I am the sort of person who can run 100m in 10 minutes, and who thinks
the best thing to do with a bicycle is to multiply it by 5*10^-7 [1]. A
quick look at the picture of me on the recent HPCC conference page
(linked from http://www.hpcc.org/ [2]) will, I think indicate that I am
not the wort of person to go running...
But if it works for tyou, I am not going to comment further...
[1] Do I really have to explain that on _this_ list?
[2] Actually on-topic. The picture shows me surrounded by bits of an
HP9836CU computer. It's not too clear from the photo, but I am holding
the brightness control assmebly, at the time I was explainign how I'd
dosmantled the pot to de-seize and then made a brass collar to fit the
knob so it souldn't slip again (and yes, I did mill a flat on the spindle).

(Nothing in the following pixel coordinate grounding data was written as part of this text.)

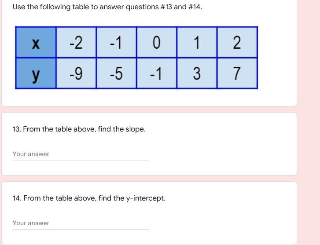This screenshot has width=320, height=245.
Task: Select the -1 cell in x row
Action: [116, 43]
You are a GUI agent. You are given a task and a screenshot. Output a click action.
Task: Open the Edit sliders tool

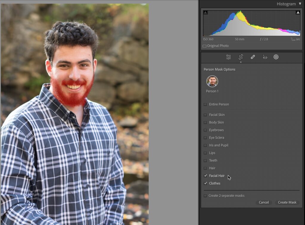pos(228,57)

> can help keep the brain sane. Getting some exercise after sitting on
> one's ass staring at a monitor for hours on end, or hunched over a
> workbench of hardware, while working on a 'brain' problem - can be very
> beneficial to the brain and solving those problems.
I find soloving some other problem works for me. If I am stuck on sorting
out an electrronic fault, I will go and do some metal turning to fix
another part of the machine (or another machine), or something like that.
> So while we're dissing the pointlessness of physical games, how about
> the pointlessness of computer games .. (or is that likely to start a
> flame war here)?
Well, FWIW...
I have no interest at all in arcade/action games, what we used to call
'blast the b*st*rds' I playued Doom once on a friend's machine about 15
years ago, I didn't enjoy it much.
I do like some text adventures, becuase I like solving puzzles (just
about all puzzles). But I've not played one for years. Probably still a
waste of time, though. But then isn't fixing classic computers really a
waste of time? Or for that matter isn't that lmost the defintion of a hobby?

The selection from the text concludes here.